Utilizing this mapping method, we streamlined the data migration process to the staging database, enabling subsequent integration into the OMOP CDM. Adherence to metadata standards ensures data quality, promotes interoperability, and expands opportunities for data sharing in mental health research.
The staging database serves as an innovative tool in managing longitudinal mental health data, going beyond simple data hosting to act as a comprehensive study descriptor. It provides detailed insights into each study stage and establishes a data science foundation for standardizing and integrating the data into OMOP CDM.
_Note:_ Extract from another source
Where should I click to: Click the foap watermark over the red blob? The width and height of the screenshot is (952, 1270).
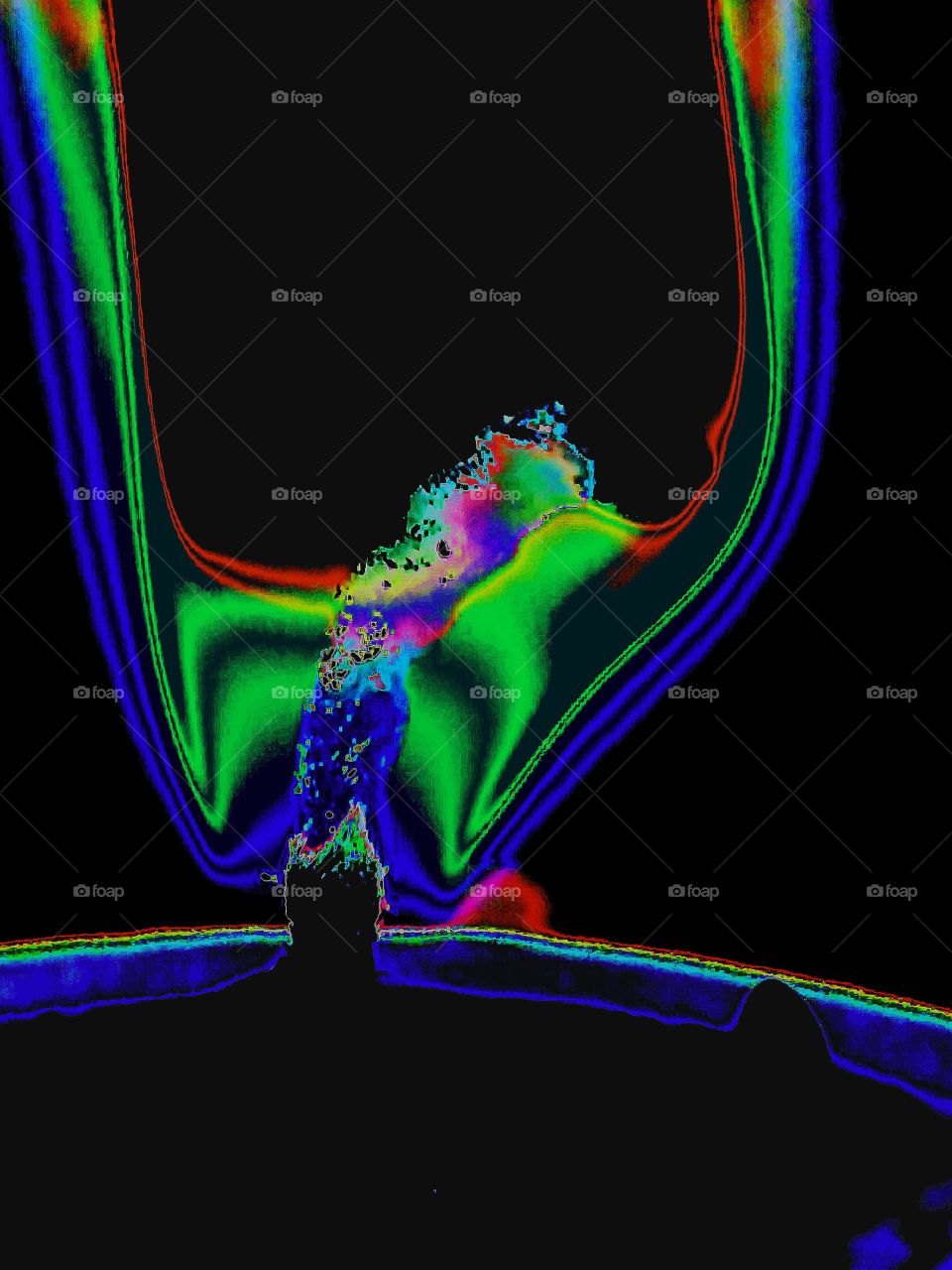tap(495, 891)
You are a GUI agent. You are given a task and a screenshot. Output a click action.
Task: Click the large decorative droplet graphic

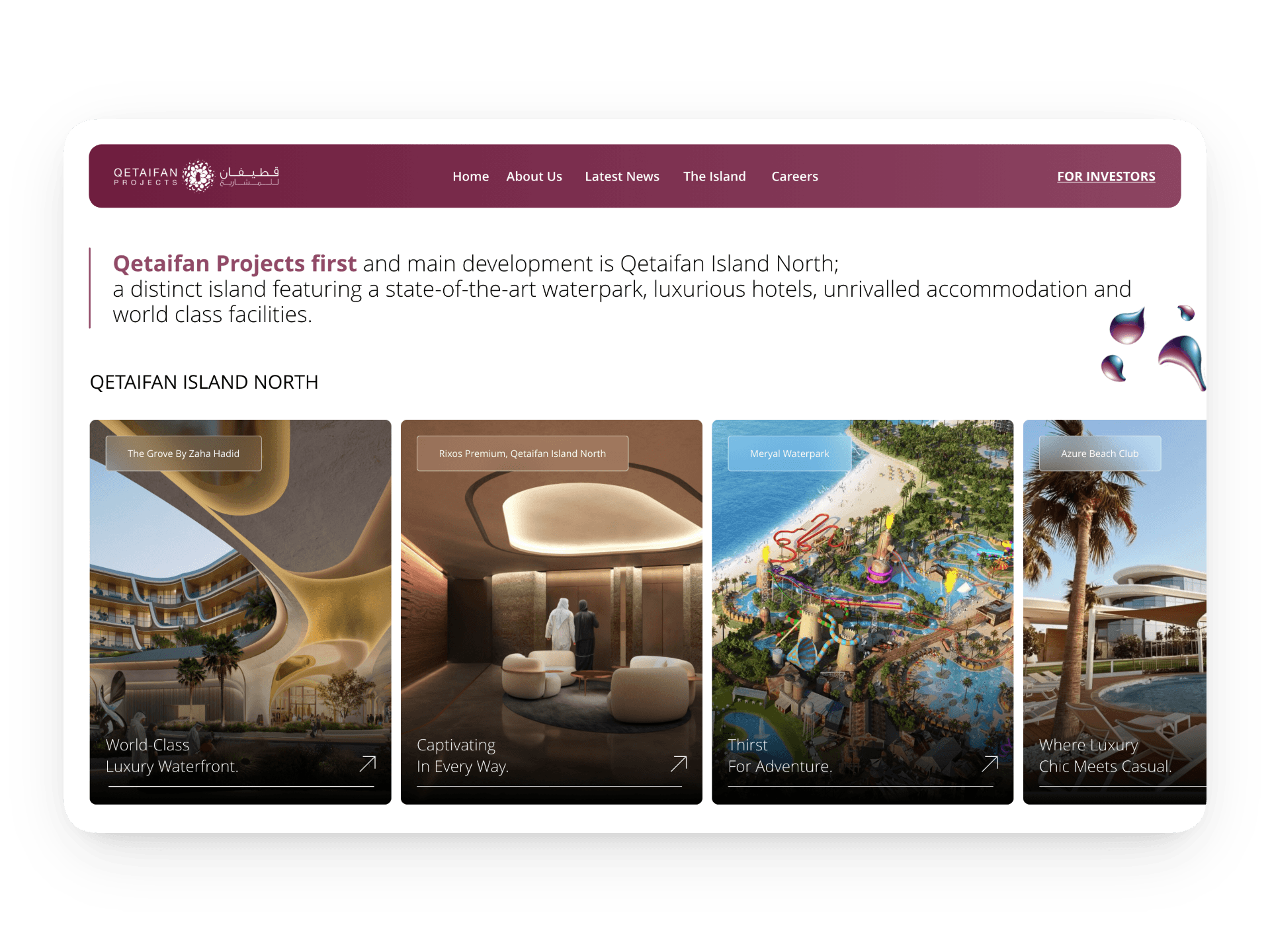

纵向研究对于理解心理健康障碍随时间的发展至关重要,但将通过不同方法收集的数据结合起来以评估抑郁症、焦虑症和精神病等状况面临重大挑战。本研究提出了一种映射技术,可将多样的纵向数据转换为标准化的分期数据库,利用数据文档计划(DDI)生命周期和观察性医疗结局合作组织(OMOP)通用数据模型(CDM)标准来确保数据集之间的一致性和兼容性。
“激励”项目使用以雪花模式构建的元数据文档标准,将来自非洲研究的纵向数据集成到一个分期数据库中。这便于开发用于将数据集成到OMOP CDM的提取、转换和加载(ETL)脚本。分期数据库模式旨在捕捉纵向研究的动态性质,包括研究方案的变化以及不同数据收集波次中不同工具的使用。
利用这种映射方法,我们简化了向分期数据库的数据迁移过程,使得后续能够集成到OMOP CDM中。遵守元数据标准可确保数据质量、促进互操作性,并扩大心理健康研究中数据共享的机会。
分期数据库是管理纵向心理健康数据的创新工具,不仅是简单的数据存储,还能作为全面的研究描述符。它提供了对每个研究阶段的详细洞察,并为将数据标准化和集成到OMOP CDM中奠定了数据科学基础。